> **GIVEN TEXT**:
::::::
NAPLES — As Floridians enter the New Year under the weight of double-digit unemployment numbers, hiring forecasts offer guarded hope for an economic turnaround.
Michael Timmerman, a senior associate for Fishkind & Associates, an economic consulting firm with an office in Naples, said a few factors are merging to create a slight but positive jobs outlook in 2011.
These factors, Timmerman said, include slight population growth, a strong tourist season for retail, declines in the real estate inventory and the recently extended tax cuts and jobless benefits.
“All those things will add to jobs,” Timmerman said. “It’s still a slow rate. We’re still moving ourselves out of this recession. But we’re moving in the right direction.”
A Manpower survey of employers in the Cape Coral-Fort Myers metropolitan area showed that 18 percent of employers planned to hire in the first quarter. The survey also showed 11 percent planned to cut positions, bringing the net gain to 7 percent.
Some of the biggest gains are expected in transportation, retail, hospitality and health services with government and construction expected to trim staffing. Naples was not broken down in the survey.
Connie Byrne, a recruiting supervisor for Arthrex, an orthopedic products and medical education company based in North Naples, said her company plans to expand its work force in 2011.
“We have 954 employees in Collier County,” Byrne said. “By the end of our fiscal year, which is in June, we plan to have over 1,000 employees.
“We will be hiring a lot of hourly positions in the manufacturing facility,” Byrne said. “We will also be adding corporate positions that range from entry level to senior level mangers and we will be adding positions in the IT department. We really try to remain current with technology.”
::::::
> **INFORMATION PROVIDED**:
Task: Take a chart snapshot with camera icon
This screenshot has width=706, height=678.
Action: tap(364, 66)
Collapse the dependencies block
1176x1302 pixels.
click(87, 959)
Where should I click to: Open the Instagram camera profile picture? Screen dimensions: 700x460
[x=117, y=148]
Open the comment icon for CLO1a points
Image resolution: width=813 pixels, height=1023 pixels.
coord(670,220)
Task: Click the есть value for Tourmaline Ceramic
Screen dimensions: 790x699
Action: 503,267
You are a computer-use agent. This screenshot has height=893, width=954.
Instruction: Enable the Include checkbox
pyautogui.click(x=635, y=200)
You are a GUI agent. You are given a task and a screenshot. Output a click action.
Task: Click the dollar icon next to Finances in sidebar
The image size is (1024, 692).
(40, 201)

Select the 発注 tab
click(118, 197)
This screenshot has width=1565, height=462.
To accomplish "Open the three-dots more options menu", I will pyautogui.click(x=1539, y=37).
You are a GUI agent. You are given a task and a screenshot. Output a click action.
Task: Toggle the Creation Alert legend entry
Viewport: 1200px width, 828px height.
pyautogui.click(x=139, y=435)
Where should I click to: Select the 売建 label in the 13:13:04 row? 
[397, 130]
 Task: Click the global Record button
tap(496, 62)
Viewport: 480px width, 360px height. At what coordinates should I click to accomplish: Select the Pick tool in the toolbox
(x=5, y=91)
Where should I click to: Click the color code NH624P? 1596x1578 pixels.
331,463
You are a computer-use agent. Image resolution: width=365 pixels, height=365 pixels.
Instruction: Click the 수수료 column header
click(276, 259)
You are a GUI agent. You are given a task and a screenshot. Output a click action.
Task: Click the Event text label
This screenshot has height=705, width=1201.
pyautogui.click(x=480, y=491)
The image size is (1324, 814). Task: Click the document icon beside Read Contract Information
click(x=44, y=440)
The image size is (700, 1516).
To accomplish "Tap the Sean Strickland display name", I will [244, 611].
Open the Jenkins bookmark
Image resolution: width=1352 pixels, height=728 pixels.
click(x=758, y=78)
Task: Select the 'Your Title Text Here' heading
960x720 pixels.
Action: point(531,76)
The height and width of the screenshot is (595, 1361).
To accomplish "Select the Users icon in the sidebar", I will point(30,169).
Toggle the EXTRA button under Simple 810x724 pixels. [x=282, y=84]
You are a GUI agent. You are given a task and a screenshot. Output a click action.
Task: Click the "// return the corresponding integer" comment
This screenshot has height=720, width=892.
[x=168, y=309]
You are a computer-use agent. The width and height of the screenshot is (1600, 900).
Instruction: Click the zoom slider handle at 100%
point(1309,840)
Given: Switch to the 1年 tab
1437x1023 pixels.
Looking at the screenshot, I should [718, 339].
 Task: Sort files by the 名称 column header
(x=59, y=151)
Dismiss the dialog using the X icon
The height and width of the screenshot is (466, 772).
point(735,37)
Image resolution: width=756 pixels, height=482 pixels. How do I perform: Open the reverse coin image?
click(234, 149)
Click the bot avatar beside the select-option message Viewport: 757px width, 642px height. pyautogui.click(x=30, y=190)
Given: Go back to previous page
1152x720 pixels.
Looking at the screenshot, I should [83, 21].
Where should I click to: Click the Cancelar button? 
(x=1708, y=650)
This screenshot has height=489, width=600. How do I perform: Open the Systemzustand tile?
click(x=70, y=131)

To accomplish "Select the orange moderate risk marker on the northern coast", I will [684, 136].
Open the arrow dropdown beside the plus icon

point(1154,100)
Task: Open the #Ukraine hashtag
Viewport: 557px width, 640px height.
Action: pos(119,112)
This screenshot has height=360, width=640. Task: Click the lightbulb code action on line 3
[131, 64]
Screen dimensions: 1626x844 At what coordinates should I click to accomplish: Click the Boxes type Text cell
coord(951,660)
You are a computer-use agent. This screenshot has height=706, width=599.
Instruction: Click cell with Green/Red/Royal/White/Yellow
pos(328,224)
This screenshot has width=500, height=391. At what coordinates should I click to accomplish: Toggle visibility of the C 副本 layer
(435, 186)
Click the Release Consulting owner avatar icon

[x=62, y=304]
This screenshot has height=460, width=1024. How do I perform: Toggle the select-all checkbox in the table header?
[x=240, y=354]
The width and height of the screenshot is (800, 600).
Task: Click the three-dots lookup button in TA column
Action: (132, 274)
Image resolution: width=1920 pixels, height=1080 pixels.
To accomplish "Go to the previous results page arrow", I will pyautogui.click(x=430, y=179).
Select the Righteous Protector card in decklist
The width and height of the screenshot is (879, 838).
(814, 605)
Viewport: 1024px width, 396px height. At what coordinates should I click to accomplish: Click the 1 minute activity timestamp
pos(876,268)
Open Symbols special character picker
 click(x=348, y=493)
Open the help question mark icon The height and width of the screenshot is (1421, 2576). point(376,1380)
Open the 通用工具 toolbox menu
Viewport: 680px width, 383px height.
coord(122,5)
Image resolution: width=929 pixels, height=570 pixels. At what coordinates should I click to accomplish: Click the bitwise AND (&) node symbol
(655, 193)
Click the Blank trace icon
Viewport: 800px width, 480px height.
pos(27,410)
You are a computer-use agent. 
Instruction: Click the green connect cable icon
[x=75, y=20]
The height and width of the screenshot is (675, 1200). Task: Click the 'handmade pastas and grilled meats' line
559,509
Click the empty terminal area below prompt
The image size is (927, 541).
::::::
> **PROBLEM TO SOLVE**:
In the article on the 2011 jobs outlook for Florida, copy word for word the stretch from "A Manpower survey" through "in the survey.".

> **EXERCISE RESPONSE**:
A Manpower survey of employers in the Cape Coral-Fort Myers metropolitan area showed that 18 percent of employers planned to hire in the first quarter. The survey also showed 11 percent planned to cut positions, bringing the net gain to 7 percent.
Some of the biggest gains are expected in transportation, retail, hospitality and health services with government and construction expected to trim staffing. Naples was not broken down in the survey.